§ **Exercise brief**
Every entry below should be returned exactly as it appears, with pictures left out.
Segment Start: Task input
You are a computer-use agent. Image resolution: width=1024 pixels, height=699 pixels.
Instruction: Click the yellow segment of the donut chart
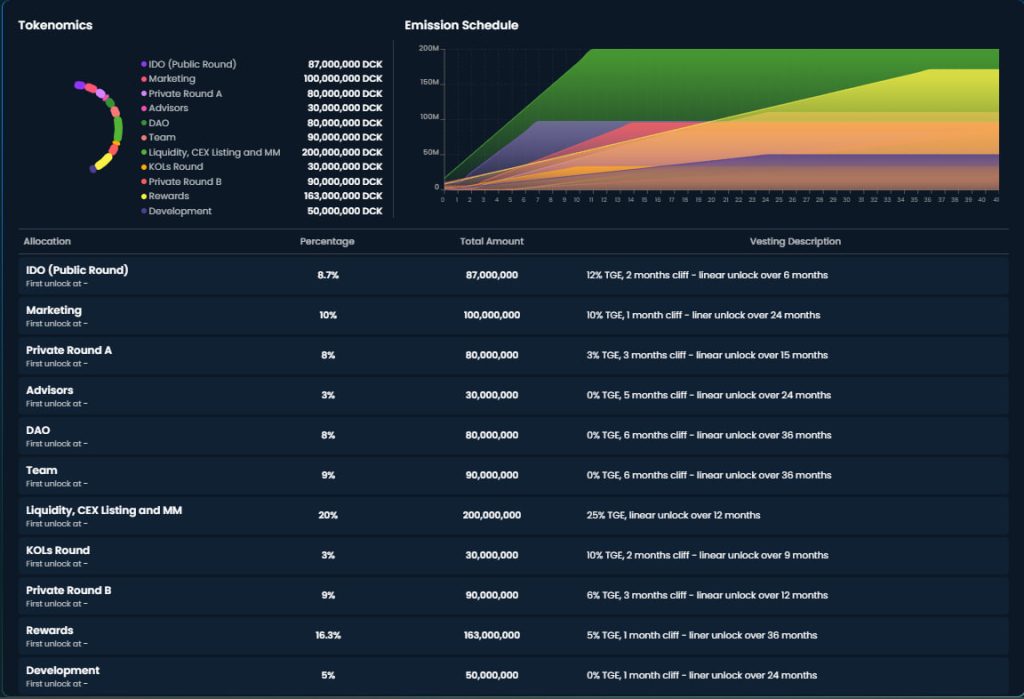tap(103, 160)
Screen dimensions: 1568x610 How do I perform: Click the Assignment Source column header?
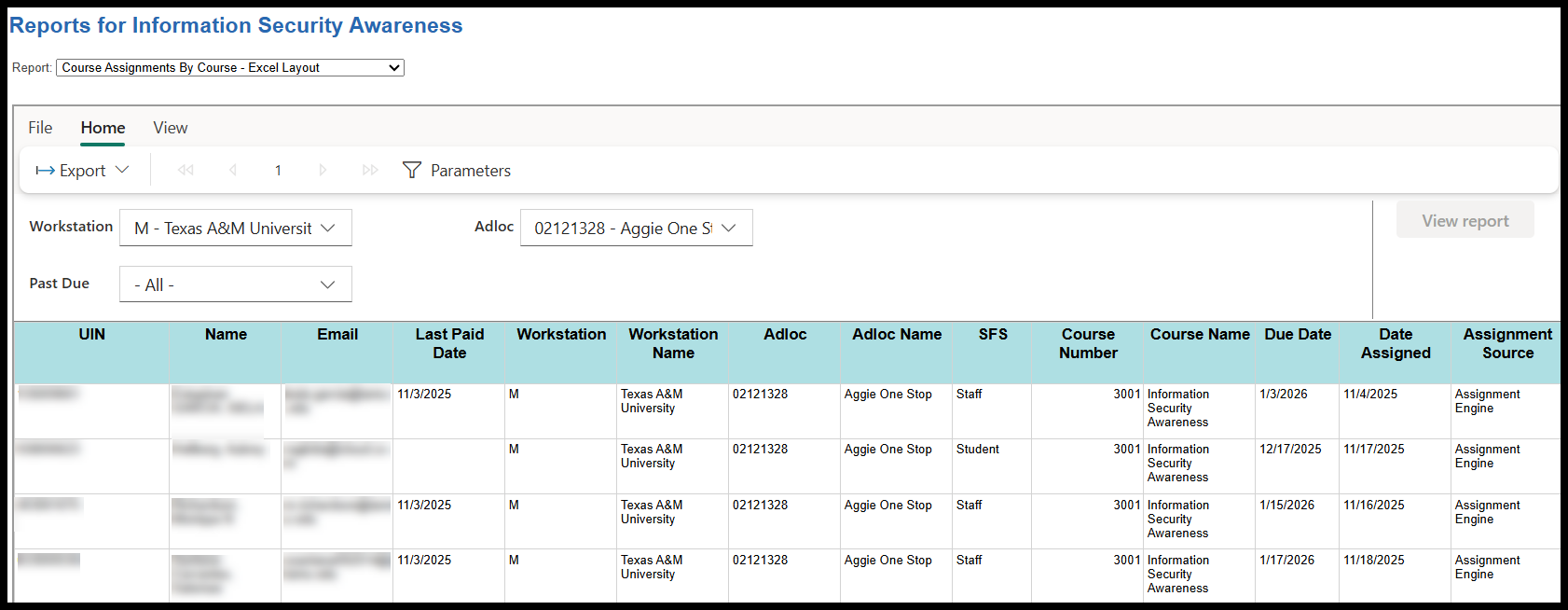tap(1507, 343)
Segment End: Task input
§ **Response**
You are a computer-use agent. Image resolution: width=1024 pixels, height=699 pixels.
Instruction: Click the yellow segment of the donut chart
tap(103, 160)
Screen dimensions: 1568x610 How do I perform: Click the Assignment Source column header?
tap(1507, 343)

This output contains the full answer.